• **Job**:
Reproduce the material verbatim, from its first line through the line containing "click(865, 191)".
[Items start]
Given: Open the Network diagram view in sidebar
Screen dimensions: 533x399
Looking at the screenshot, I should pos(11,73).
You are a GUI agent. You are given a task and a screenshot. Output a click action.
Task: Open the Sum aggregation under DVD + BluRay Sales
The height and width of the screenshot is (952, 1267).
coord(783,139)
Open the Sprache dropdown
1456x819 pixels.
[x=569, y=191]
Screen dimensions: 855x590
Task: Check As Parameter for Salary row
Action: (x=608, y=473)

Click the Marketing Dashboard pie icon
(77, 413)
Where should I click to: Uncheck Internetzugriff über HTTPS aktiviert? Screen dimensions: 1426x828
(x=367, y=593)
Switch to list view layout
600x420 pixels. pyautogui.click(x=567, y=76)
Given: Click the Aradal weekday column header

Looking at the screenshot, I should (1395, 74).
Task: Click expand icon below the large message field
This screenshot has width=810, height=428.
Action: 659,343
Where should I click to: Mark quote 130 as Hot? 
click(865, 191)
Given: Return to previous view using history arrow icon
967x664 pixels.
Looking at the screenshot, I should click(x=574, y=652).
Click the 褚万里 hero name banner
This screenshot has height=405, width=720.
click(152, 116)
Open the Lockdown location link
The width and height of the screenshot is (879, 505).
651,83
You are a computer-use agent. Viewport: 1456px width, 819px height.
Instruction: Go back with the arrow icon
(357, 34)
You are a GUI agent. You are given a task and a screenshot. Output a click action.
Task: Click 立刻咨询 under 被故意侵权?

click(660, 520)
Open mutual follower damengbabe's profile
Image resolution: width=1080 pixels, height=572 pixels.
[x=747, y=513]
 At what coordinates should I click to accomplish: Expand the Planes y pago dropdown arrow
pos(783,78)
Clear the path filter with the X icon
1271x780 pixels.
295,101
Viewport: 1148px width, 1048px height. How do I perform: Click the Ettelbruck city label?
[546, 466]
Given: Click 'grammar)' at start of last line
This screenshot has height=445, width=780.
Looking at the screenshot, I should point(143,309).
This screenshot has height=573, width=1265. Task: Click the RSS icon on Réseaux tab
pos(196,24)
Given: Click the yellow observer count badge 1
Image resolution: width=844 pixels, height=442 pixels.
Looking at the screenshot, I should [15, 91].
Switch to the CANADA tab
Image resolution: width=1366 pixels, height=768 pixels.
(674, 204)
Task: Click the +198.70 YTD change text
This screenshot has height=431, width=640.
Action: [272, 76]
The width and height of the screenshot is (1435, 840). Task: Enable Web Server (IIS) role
[Items end]
• **Solution to this problem**:
Given: Open the Network diagram view in sidebar
Screen dimensions: 533x399
Looking at the screenshot, I should pos(11,73).
You are a GUI agent. You are given a task and a screenshot. Output a click action.
Task: Open the Sum aggregation under DVD + BluRay Sales
The height and width of the screenshot is (952, 1267).
coord(783,139)
Open the Sprache dropdown
1456x819 pixels.
[x=569, y=191]
Screen dimensions: 855x590
Task: Check As Parameter for Salary row
Action: (x=608, y=473)

Click the Marketing Dashboard pie icon
(77, 413)
Where should I click to: Uncheck Internetzugriff über HTTPS aktiviert? Screen dimensions: 1426x828
(x=367, y=593)
Switch to list view layout
600x420 pixels. pyautogui.click(x=567, y=76)
Given: Click the Aradal weekday column header

Looking at the screenshot, I should (1395, 74).
Task: Click expand icon below the large message field
This screenshot has width=810, height=428.
Action: 659,343
Where should I click to: Mark quote 130 as Hot? 
click(865, 191)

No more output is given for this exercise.